◆ GIVEN TEXT ◆
——————
And as far as Saturday is concerned, Maker sees a lot to like with Jack Spratt. “I like the fact that he has run well over the track at Turfway (second in a maiden race Sept. 19) He wasn’t always the most mature horse, but he’s gotten better. He raced well against Bittel Road (as a maiden in the Woodford Reserve Bourbon Stakes, gr. IIIT, at Keeneland last October) so I think he fits with Bittel Road and West Side Bernie.”
Among others intended for the Lane’s End, Bill Mott trainee Hold Me Back and Kiaran McLaughlin trainee A. P. Cardinal are expected to arrive at Turfway from Florida on Thursday. Mott also plans to bring J Z Warrior for the Queen Stakes, a sprint for older fillies and mares, and McLaughlin has Fitz Just Right in the Bourbonette.

Following are other contestants for undercard races

$100,000 Rushaway Stakes (1 1/16 miles for 3-year-olds)
Dueling Alex (trainer Cam Gambolati)
Fitzaslew (Ken McPeek)
Gresham (James Baker)
Ninth Client (D. Wayne Lukas)
No Inflation (Tom Proctor)
Sundays Baby Grand (Jackie Christenson)
Toccet Rocket (Brian La Mew)
Ziegfeld (Dale Romans)

$150,000 Bourbonette Oaks (gr. III, one mile, for 3-year-old fillies)
——————
◆ YOUR GOAL ◆
In the horse racing text, why does Maker think Jack Spratt fits with Bittel Road and West Side Bernie? Answer in one to three sentences.

◆ ITEMS ◆
——————
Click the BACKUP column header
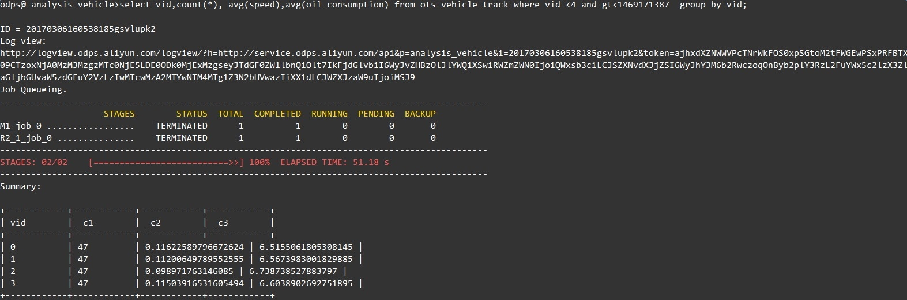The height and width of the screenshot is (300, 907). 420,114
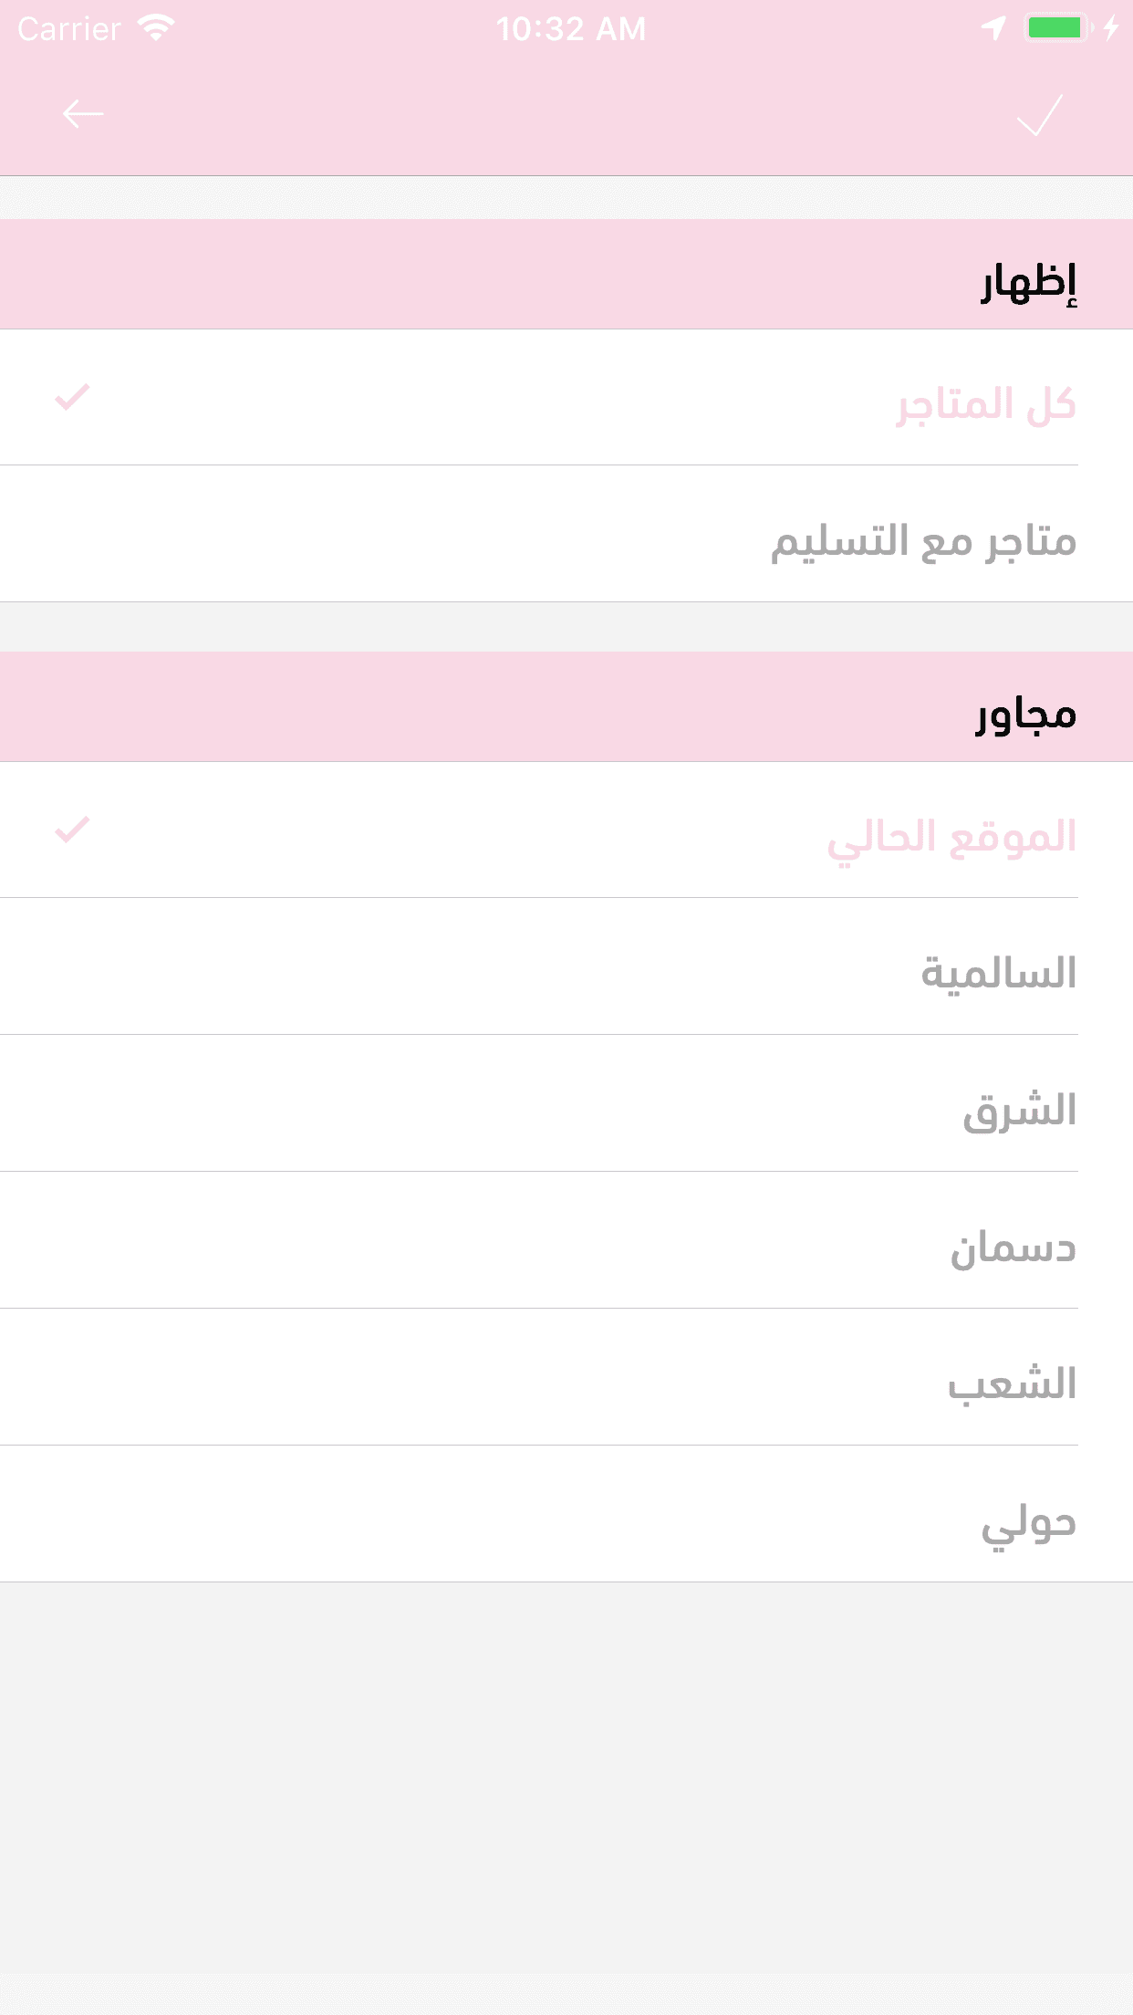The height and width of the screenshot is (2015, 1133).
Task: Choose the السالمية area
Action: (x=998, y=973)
——————
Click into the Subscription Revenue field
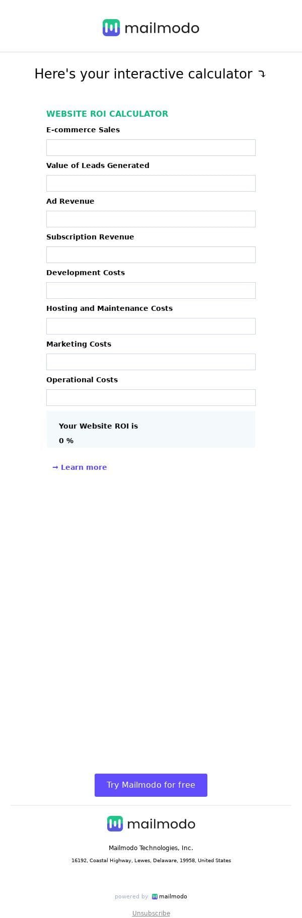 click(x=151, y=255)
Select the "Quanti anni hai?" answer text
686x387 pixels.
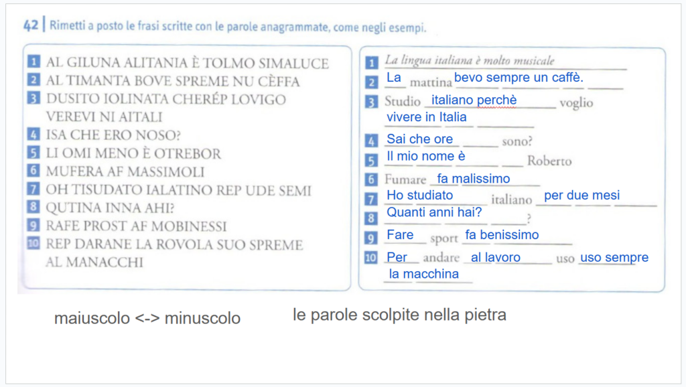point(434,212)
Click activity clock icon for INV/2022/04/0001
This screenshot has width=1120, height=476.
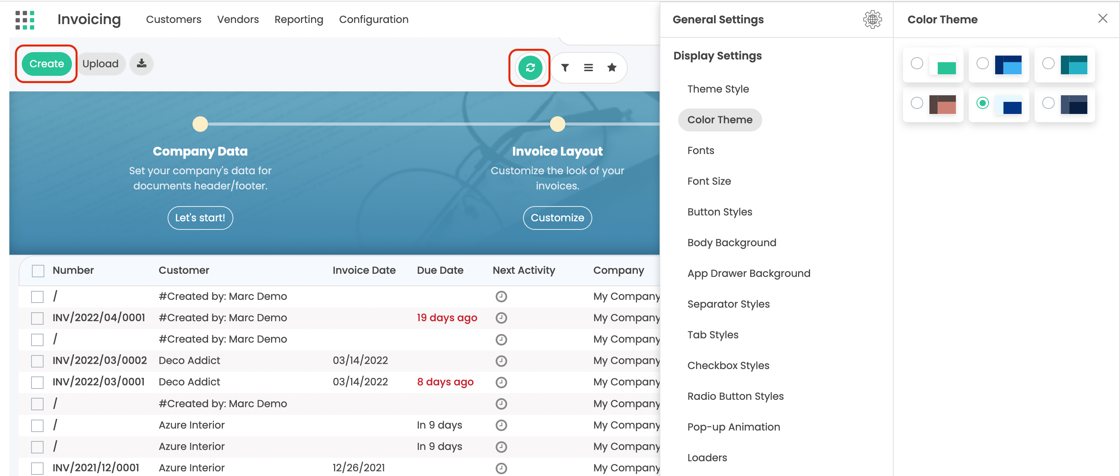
——————
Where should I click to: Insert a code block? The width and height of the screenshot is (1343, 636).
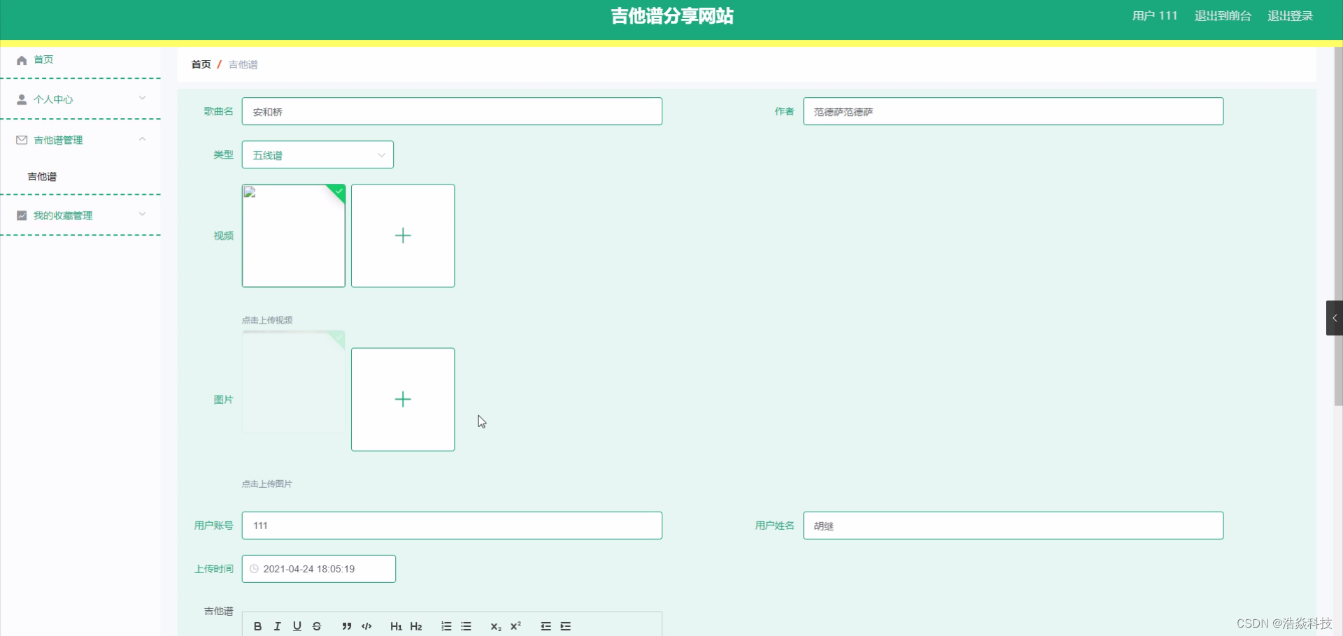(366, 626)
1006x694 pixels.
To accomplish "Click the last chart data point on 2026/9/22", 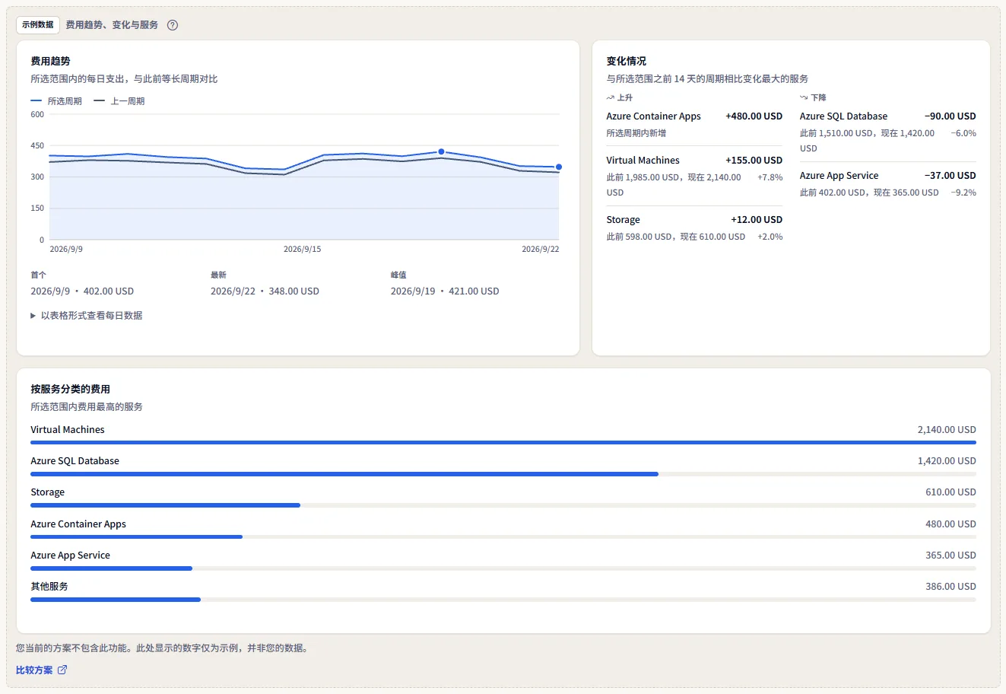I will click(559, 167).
——————
◆ TASK OUTPUT ◆
Jack Spratt raced well against Bittel Road last October at Keeneland, when he ran as a maiden in the Woodford Reserve Bourbon Stakes. Maker also says the horse has run well at Turfway and has matured.